§ Records
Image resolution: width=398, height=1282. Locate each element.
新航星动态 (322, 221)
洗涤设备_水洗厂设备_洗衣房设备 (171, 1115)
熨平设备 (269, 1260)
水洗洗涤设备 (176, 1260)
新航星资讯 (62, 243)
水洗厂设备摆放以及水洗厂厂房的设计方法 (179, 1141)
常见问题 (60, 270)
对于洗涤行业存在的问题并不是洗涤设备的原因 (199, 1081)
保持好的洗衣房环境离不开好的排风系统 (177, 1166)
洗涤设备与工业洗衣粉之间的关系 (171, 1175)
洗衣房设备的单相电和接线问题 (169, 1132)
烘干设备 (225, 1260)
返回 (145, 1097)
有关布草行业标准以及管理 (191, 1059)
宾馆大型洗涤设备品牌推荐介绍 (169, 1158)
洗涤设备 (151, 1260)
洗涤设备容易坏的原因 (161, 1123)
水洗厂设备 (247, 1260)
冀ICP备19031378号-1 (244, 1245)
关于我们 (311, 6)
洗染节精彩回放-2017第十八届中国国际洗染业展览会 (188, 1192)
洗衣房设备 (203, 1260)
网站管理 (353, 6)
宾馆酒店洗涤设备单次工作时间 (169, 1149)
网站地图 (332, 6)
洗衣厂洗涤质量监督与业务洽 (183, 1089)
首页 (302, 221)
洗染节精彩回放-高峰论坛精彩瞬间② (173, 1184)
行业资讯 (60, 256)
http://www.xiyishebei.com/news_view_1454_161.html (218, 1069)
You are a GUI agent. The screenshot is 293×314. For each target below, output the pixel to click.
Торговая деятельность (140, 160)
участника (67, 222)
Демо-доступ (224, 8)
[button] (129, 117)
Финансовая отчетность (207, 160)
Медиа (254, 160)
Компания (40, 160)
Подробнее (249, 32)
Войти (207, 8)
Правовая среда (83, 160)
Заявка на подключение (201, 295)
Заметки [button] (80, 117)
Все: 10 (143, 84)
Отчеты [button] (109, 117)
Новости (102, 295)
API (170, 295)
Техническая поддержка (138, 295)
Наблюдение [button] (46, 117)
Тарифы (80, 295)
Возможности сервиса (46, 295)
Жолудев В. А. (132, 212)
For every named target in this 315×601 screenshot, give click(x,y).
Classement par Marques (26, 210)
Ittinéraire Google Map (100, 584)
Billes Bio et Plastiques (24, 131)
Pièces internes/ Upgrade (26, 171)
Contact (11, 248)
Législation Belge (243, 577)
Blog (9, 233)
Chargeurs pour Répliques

§ The task
Format the listing above as a two-column CSV with the header "query" and "answer", starting at the beginning of the listing and ending at the line that contains "保持好的洗衣房环境离不开好的排风系统 (177, 1166)". Use one row per entry, put each value in a single quoted field, and replace any line breaks with spaces.

§ Expected answer
query,answer
"Image resolution: width=398, height=1282. Locate each element. 新航星动态","(322, 221)"
"洗涤设备_水洗厂设备_洗衣房设备","(171, 1115)"
"熨平设备","(269, 1260)"
"水洗洗涤设备","(176, 1260)"
"新航星资讯","(62, 243)"
"水洗厂设备摆放以及水洗厂厂房的设计方法","(179, 1141)"
"常见问题","(60, 270)"
"对于洗涤行业存在的问题并不是洗涤设备的原因","(199, 1081)"
"保持好的洗衣房环境离不开好的排风系统","(177, 1166)"